*** Given passage

Saturday, January 19, 2013

Flexible Implicits (from Agda) for Scala

[This is my first blog post over my new favorite programming language, Scala. The target audience for this message are advanced Scala users and programming language researchers with knowledge of the language.]

Scala's implicit syntax has a few limitations. It's not just ugly - it reduces both elegance and expressiveness, especially in combination with path-dependent types. In this blog post, I will propose a general solution, taken from a  language feature of Agda, a fully dependently-typed language. I even mention (very briefly) how my proposal allows extending lightweight modular staging (LMS) (Rompf and Odersky, 2010) to describe computations on different locations.

Problem #1: Bakery of doom

Let us consider this Scala code (a simplification of code which you end up writing when using macros - the real Context type is scala.reflect.macros.Context):

trait Context {
  type Tree
}
def treeTransf1(c: Context)(tree: c.Tree): c.Tree
def treeTransf2(c: Context)(tree: c.Tree): c.Tree
def treeTransf(c: Context)(tree: c.Tree): c.Tree =
  treeTransf2(c)(treeTransf1(c)(tree))

In this code, what we really want to pass around is tree, but since it has a path-dependent type, namely c.Tree , we need to also pass around c: Context. When this question was raised among scala hackers, more than one proposed allowing this syntax:

def treeTransf1(tree: c.Tree)(implicit c: Context): c.Tree

Adriaan Moors then explained that one could think of the above as:

def treeTransf1[val c: Context](tree: c.Tree): c.Tree

because implicits are similar to type parameters, but did not propose actually using such a syntax. I'm proposing that syntax instead, or rather a variant:

def treeTransf1[[c: Context]](tree: c.Tree): c.Tree

Continuing the above example, I'd write:

def treeTransf2[[c: Context]](tree: c.Tree): c.Tree
def treeTransf[[c: Context]](tree: c.Tree): c.Tree =
  treeTransf2(treeTransf1(tree))

I will explain why it solves other problems as well. I am aware that the bakery of doom can be worked around through other solutions. However, generalizing implicits is more general and elegant.

What's the new syntax?

  • It introduces new-style implicit parameter list, signaled by double brackets [[paramName: ParamType]].
  • Such lists can be at any position among other parameter lists.
  • Analogously, I propose to allow lists of type parameters at any position. This way, type parameter bounds will be able to refer to parameters in previous parameter lists.

******
*** Data lines

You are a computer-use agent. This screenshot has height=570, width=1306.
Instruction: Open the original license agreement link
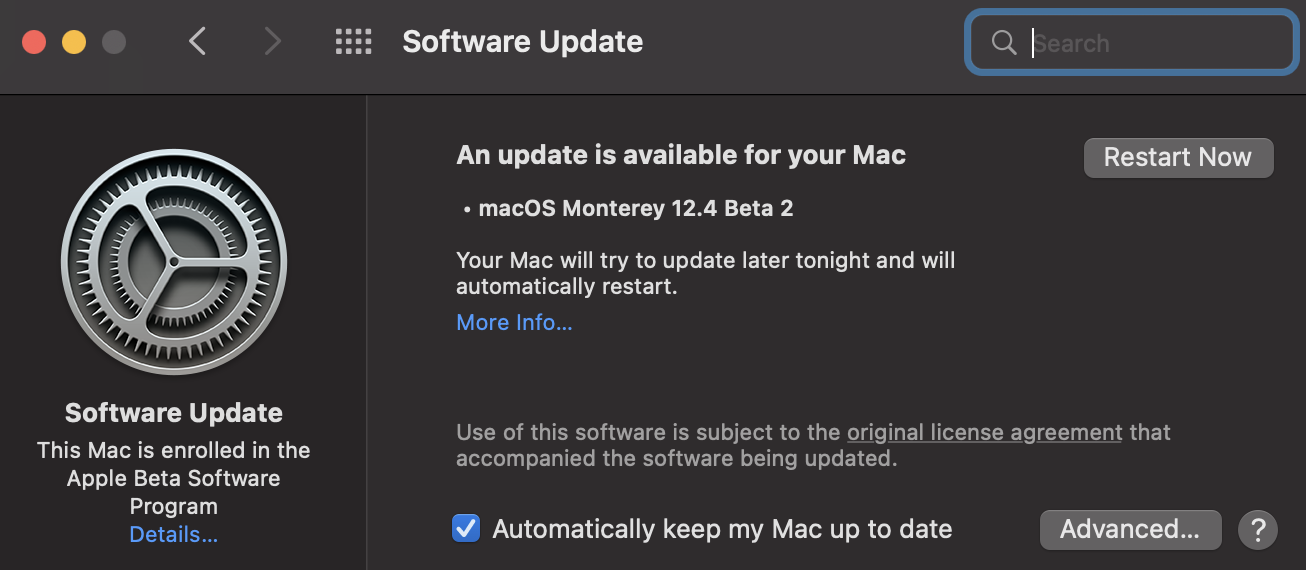coord(984,432)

******

:: Job A ::
List every person the Scala implicits blog post names.
:: Job B ::
Pick up the Scala implicits blog post right after its last sentence and keep writing.

:: Exercise answer A ::
Adriaan Moors
Rompf
Odersky

:: Exercise answer B ::
  • To specify explicitly an implicit argument for new-style implicit parameters, you'll need to bracket the argument with double brackets [[]] again.
  • If you are worrying about source compatibility, you needn't: this is an alternative syntax, which can coexist with the existing one.
  • In all the examples given, such implicit parameters need to be inferred based on later parameters, using unification like type parameters. Unlike in Agda, only implicit values can be inferred in the current proposal — an alternative would be to allow values which are not marked as implicits if unification finds them as a unique solution.

Why is it simpler?

  • It removes an arbitrary limitation, that is, having a single list of implicit parameters as the last one. Already today, I can workaround this arbitrary limitation by writing:
    def bippy(arg1: Foo)(implicit arg2: Bar): Bar2 => Bippy
    but such a function cannot be used conveniently; moreover, since it returns a function, it pays the overhead of partial function application. A call to the analogous:
    def bippy(arg1: Foo)[[arg2: Bar]](arg3: Bar2): Bippy
    would be erased to a standard method call.
  • In particular, this is simpler than the solution which was proposed:
    def treeTransf1(tree: c.Tree)(implicit c: Context): c.Tree
    which would be hard to support in Scalac, since parameters are used before being passed, and cannot be supported using the dependent function type constructor Pi, standard in dependently-typed lambda calculi.

Problem #2: for what parameter is this argument?

Sometimes, for syntactic reasons, you need to specify implicits arguments explicitly - that's ugly and unnecessary.

def buildMap[K, V](data: Seq[(K, V)])(implicit ordK: Ordering[K]): Map[K, V]

Let's try to call this function and extract immediately an entry from this map:

val m = buildMap(List(("Italy", "Euro"), ("US", "Dollar")))
m("Italy")
But suppose we never use m again.  We'd like to rewrite the above code as:

buildMap(List(("Italy", "Euro"), ("US", "Dollar")))("Italy")

but we can't - Scalac thinks "Italy" is an argument for the ordK parameter, and complains because it has the wrong type. The reason is that at the call site implicit and explicit applications cannot be distinguished. With the extension I propose, we could write instead:

def buildMap[K, V](data: Seq[(K, V)])[[ordK: Ordering[K]]]: Map[K, V]

and call this as

buildMap(List(("Italy", "Euro"), ("US", "Dollar")))("Italy")

We can still specify ordK explicitly, but we need to use a different syntax for these implicit arguments.

buildMap(List(("Italy", "Euro"), ("US", "Dollar")))[[implicitly[Ordering[String]]]]("Italy")

Here I just passed implicitly[Ordering[String]] for simplicity, but other values are possible.

Problem #3: tagging types to separate different worlds/regions/locations

Problem #1 is described as a consequence of using the cake pattern. However, the same problem can arise in different scenarios.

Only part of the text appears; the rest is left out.